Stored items
= Beginning of Section =

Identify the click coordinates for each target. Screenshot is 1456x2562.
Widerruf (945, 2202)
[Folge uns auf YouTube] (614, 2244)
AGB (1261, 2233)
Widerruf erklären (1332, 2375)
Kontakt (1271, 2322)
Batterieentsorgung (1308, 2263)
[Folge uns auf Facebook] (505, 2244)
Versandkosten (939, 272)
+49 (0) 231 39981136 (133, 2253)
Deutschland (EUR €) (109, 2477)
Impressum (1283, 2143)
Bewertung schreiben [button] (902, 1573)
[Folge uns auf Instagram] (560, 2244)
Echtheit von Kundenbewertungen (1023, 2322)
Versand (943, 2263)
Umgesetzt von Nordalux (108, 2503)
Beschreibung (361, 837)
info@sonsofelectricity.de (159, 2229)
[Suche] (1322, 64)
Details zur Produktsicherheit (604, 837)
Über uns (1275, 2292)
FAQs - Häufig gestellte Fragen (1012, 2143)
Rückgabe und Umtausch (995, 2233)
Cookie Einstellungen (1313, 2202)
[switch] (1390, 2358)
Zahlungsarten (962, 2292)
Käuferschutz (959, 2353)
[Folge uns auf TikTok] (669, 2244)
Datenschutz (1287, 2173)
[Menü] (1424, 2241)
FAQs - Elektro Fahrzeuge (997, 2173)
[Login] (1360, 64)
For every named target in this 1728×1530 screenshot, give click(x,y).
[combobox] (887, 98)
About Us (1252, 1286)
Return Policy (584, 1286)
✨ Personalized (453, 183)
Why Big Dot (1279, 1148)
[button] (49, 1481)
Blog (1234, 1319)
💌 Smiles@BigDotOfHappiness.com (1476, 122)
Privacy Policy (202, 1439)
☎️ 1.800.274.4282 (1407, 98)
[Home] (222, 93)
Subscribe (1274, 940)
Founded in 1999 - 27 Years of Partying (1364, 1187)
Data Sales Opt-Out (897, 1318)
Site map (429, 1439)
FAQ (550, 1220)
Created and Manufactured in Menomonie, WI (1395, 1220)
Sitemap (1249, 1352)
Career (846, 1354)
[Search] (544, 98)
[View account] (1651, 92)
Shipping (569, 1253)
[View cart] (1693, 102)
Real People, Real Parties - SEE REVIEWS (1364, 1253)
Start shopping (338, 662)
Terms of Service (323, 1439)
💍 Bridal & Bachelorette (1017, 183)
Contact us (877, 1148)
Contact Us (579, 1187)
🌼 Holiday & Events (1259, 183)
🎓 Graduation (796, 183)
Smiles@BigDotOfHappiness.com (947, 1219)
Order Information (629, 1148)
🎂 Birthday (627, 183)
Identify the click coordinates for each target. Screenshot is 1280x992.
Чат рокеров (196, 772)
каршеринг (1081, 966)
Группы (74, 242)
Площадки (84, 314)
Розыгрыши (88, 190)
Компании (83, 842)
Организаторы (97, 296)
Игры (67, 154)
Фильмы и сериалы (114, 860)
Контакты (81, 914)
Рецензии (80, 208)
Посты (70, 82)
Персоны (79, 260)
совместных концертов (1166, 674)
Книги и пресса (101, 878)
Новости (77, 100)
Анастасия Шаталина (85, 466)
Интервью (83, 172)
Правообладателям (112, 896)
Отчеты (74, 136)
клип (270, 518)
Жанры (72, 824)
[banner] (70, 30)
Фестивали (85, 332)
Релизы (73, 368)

= End of Section =

_Assignment_
Bring together all lines in the records where the word "click" is found.

_Output below_
Identify the click coordinates for each target. Screenshot is 1456x2562.
For every named target in this 1728×1530 screenshot, give click(x,y).
Identify the click coordinates for each target. Screenshot is 1280x992.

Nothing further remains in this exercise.